**阅读文段:**
↓

PaddleRec/tagspace/text2paddle.py中代码有错,返回值比文档说明的要少一个,而且生成的csv文件格式也不对。 改回python2.7时的版本text2paddle.py可以正常训练。 python2.7版本:

import sys
import six
import collections
import os
import csv 
import re

def word_count(column_num, input_file, word_freq=None):
    """
    compute word count from corpus
    """
    if word_freq is None:
        word_freq = collections.defaultdict(int)
    data_file = csv.reader(input_file)
    for row in data_file:
        for w in re.split(r'\W+',row[column_num].strip()):
            word_freq[w]+= 1
    return word_freq

def build_dict(column_num=2, min_word_freq=0, train_dir="", test_dir=""):
    """
    Build a word dictionary from the corpus,  Keys of the dictionary are words,
    and values are zero-based IDs of these words.
    """
    word_freq = collections.defaultdict(int)
    files = os.listdir(train_dir)
    for fi in files:
        with open(train_dir + '/' + fi, "r") as f:
            word_freq = word_count(column_num, f, word_freq)
    files = os.listdir(test_dir)
    for fi in files:
        with open(test_dir + '/' + fi, "r") as f:
            word_freq = word_count(column_num, f, word_freq)

    word_freq = [x for x in six.iteritems(word_freq) if x[1] > min_word_freq]
    word_freq_sorted = sorted(word_freq, key=lambda x: (-x[1], x[0]))
    words, _ = list(zip(*word_freq_sorted))
    word_idx = dict(list(zip(words, six.moves.range(len(words)))))
    return word_idx


def write_paddle(text_idx, tag_idx, train_dir, test_dir, output_train_dir, output_test_dir):
    files = os.listdir(train_dir)
    if not os.path.exists(output_train_dir):
        os.mkdir(output_train_dir)
    for fi in files:
        with open(train_dir + '/' + fi, "r") as f:
            with open(output_train_dir + '/' + fi, "w") as wf:
                data_file = csv.reader(f)
                for row in data_file:
                    tag_raw = re.split(r'\W+', row[0].strip())
                    pos_index = tag_idx.get(tag_raw[0])
                    wf.write(str(pos_index) + ",")
                    text_raw = re.split(r'\W+', row[2].strip())
                    l = [text_idx.get(w) for w in text_raw]
                    for w in l:
                        wf.write(str(w) + " ")

↑

**待审数据:**
↓

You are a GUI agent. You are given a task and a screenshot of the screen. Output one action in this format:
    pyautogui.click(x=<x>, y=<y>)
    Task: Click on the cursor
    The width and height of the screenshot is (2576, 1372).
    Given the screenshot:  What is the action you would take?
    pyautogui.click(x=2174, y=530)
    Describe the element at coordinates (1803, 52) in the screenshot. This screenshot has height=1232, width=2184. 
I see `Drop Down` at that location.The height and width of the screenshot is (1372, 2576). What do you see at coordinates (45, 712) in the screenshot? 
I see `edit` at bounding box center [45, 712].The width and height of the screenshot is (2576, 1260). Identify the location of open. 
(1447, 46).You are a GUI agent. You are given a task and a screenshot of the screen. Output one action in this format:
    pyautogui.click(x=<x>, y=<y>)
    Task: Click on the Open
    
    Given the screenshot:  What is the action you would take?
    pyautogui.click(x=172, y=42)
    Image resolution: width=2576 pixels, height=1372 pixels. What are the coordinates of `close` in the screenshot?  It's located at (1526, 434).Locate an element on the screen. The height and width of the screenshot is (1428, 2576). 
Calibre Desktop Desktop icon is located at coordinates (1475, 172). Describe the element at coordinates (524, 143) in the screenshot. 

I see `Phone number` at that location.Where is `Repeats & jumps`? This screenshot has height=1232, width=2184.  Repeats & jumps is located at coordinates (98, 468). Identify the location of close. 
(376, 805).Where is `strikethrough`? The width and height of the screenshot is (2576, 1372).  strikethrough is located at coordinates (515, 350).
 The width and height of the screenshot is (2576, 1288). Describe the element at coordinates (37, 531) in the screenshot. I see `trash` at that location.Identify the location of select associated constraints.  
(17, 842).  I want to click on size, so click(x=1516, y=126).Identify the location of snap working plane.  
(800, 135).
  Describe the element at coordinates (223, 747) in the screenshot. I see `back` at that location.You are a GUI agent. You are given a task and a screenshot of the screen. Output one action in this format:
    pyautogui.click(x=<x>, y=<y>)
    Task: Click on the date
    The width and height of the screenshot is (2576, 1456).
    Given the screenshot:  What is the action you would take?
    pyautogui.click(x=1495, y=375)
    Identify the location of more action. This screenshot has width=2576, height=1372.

↑

**研读材料:**
1: 根据关于text2paddle.py的文段，回答下列问题：
(a) 帖子指出当前text2paddle.py的返回值有什么问题？
(b) build_dict函数中参数column_num的默认值是多少？
(c) write_paddle函数中，若输出训练目录不存在，代码如何处理？
2: 用两句话概括关于text2paddle.py的文段。
3: 从关于text2paddle.py的文段最后一行之后接着往下写。

**各题解答:**
1:
(a) 返回值比文档说明的要少一个。
(b) 默认值是2。
(c) 调用os.mkdir创建该目录。

2: PaddleRec/tagspace/text2paddle.py的代码有错，返回值比文档说明的少一个，生成的csv文件格式也不对。改回python2.7时的版本即可正常训练，文段随后给出该版本的代码，其中定义了word_count、build_dict和write_paddle等函数。

3:
                    wf.write("\n")

    files = os.listdir(test_dir)
    if not os.path.exists(output_test_dir):
        os.mkdir(output_test_dir)
    for fi in files:
        with open(test_dir + '/' + fi, "r") as f:
            with open(output_test_dir + '/' + fi, "w") as wf:
                data_file = csv.reader(f)
                for row in data_file:
                    tag_raw = re.split(r'\W+', row[0].strip())
                    pos_index = tag_idx.get(tag_raw[0])
                    wf.write(str(pos_index) + ",")
                    text_raw = re.split(r'\W+', row[2].strip())
                    l = [text_idx.get(w) for w in text_raw]
                    for w in l:
                        wf.write(str(w) + " ")
                    wf.write("\n")

def text2paddle(train_dir, test_dir, output_train_dir, output_test_dir, output_vocab_text, output_vocab_tag):
    print("start constuct word dict")
    vocab_text = build_dict(2, 0, train_dir, test_dir)
    with open(output_vocab_text, "w") as wf:
        wf.write(str(len(vocab_text)) + "\n")

    vocab_tag = build_dict(0, 0, train_dir, test_dir)
    with open(output_vocab_tag, "w") as wf:
        wf.write(str(len(vocab_tag)) + "\n")

    print("construct word dict done\n")
    write_paddle(vocab_text, vocab_tag, train_dir, test_dir, output_train_dir, output_test_dir)


train_dir = sys.argv[1]
test_dir = sys.argv[2]
output_train_dir = sys.argv[3]
output_test_dir = sys.argv[4]
output_vocab_text = sys.argv[5]
output_vocab_tag = sys.argv[6]
text2paddle(train_dir, test_dir, output_train_dir, output_test_dir, output_vocab_text, output_vocab_tag)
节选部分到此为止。